When you buy a business, often one of the most important aspects of the business is the staff.  Generally purchasers want to ‘buy’ the employees as part of a business purchase to help keep continuity in the business.  It is important that the Agreement for Sale and Purchase of a Business includes all necessary provisions regarding employees/staff.

Key things to be aware of when buying a business where there are employees are:

  1. Generally when you buy a business, the employer of the staff will change from being the Seller to the Purchaser. The employees’ employment with the Seller therefore ceases on settlement date (the date ownership changes) so the Seller needs to terminate the employment of the various staff on the settlement date;
  2. The Purchaser will need to enter into new employment agreements with the employees from the settlement date;
  3. Generally the Purchaser will want to choose which employees they take over and will offer employment to those employees;
  4. The majority of employees will be covered by an “employee protective provision” in their employment agreement, and any restructuring required during the business purchase will require the Seller to enter into negotiations with the Purchaser in accordance with the employee protection provision.
  5. There may also be ‘protected’ or ‘vulnerable’ employees in the business, who are afforded additional protection under the law.  Protected employees are defined by law, and include those working in food catering or cleaning services, as well as orderly or laundry services in certain sectors.  Note that this applies to any businesses with 20 or more employees, so if you are buying a business with less than 20 employees, you will not need to comply with these provisions.
  6. ‘Protected’ or ‘vulnerable’ employees may elect to transfer to the new employer on existing terms or on new terms.  The existing employer must provide certain information to the employees before the employees make their decision, and a failure to comply may result in penalties.  If an employee in this “protected” or “vulnerable” category is made redundant, there are also requirements in terms of negotiating redundancy entitlements, even if not contained in the employment agreement.
  7. Entitlements such as leave are to be treated as continuous where a protected employee is taken over by the Purchaser (eg: their leave balance won’t change).  Often the Seller and the Purchaser will come to an arrangement regarding reimbursement for this to the Purchaser in the Agreement for Sale and Purchase.
  8. Entitlements for all other non-protected employees may be transferred to the new employer, depending on what the Seller and the Purchaser agree.  Generally, either:
  • The Seller pays out all leave owing at termination of the employee’s employment and the employee starts afresh with the Purchaser in terms of leave and entitlements; or
  • The entitlements and leave are treated as continuous, but the Seller reimburses the Purchaser for such entitlements and leave.

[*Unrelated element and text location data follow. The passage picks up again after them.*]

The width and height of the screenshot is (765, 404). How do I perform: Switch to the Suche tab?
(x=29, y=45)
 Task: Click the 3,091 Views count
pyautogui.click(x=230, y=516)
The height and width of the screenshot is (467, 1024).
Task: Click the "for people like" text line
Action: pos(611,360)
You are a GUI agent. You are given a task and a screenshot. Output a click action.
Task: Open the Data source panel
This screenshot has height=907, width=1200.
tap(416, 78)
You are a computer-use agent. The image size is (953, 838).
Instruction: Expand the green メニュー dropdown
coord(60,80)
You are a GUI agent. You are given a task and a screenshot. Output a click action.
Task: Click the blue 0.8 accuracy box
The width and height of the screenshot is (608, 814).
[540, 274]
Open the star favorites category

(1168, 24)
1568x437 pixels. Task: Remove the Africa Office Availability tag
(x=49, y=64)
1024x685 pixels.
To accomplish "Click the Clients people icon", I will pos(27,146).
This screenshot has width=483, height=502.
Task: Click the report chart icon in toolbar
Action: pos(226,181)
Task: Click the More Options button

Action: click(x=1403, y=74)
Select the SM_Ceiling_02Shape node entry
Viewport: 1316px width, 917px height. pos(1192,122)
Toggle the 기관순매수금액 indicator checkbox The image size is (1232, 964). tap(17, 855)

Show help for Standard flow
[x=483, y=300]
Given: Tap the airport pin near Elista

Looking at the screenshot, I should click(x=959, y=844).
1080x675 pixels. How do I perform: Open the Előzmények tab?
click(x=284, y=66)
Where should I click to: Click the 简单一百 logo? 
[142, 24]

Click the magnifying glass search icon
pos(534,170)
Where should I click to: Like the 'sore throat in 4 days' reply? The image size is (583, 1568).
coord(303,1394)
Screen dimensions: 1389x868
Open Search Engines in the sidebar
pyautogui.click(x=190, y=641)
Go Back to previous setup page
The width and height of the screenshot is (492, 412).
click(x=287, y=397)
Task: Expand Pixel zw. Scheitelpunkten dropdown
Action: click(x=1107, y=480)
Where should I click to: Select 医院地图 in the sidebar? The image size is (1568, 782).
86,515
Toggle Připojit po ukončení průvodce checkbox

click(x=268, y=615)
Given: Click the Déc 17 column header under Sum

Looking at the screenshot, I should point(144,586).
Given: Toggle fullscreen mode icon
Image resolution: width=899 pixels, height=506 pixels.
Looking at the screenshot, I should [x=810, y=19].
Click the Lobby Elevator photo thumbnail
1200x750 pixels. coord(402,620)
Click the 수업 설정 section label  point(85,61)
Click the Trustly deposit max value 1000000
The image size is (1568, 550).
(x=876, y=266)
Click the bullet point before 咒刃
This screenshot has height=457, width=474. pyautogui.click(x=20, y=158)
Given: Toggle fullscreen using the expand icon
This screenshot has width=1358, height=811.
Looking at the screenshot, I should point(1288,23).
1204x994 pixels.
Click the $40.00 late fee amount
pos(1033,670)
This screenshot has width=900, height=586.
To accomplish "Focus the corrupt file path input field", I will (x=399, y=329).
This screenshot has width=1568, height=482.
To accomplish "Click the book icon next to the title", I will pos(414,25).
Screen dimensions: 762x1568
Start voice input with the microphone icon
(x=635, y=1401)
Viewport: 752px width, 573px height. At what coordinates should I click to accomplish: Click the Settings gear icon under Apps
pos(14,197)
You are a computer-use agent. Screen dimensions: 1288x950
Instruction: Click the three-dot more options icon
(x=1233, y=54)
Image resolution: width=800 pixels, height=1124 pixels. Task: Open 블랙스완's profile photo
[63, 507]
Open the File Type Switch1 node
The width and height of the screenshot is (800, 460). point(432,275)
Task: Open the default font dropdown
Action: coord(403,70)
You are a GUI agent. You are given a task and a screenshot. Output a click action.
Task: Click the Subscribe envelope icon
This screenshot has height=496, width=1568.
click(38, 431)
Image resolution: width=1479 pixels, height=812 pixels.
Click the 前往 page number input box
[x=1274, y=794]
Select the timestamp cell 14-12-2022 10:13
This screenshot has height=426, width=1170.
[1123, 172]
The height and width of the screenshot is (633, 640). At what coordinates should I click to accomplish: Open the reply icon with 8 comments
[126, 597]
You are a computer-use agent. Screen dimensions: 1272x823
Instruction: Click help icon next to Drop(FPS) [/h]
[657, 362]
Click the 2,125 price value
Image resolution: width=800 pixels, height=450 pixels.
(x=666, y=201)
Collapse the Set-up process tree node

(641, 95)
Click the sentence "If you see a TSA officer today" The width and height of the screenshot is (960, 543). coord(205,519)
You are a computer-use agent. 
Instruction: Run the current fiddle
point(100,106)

Buying shares in a Company

If you are buying shares in a company, rather than buying the assets of a business, then the above will not apply as in that case the employer (being the company) remains the same regardless of the shareholdings changing.

It is very important to take advice about all aspects of buying or selling a business, including employees, to make sure that all employees are treated correctly and that you are getting exactly what you are expecting out of the purchase.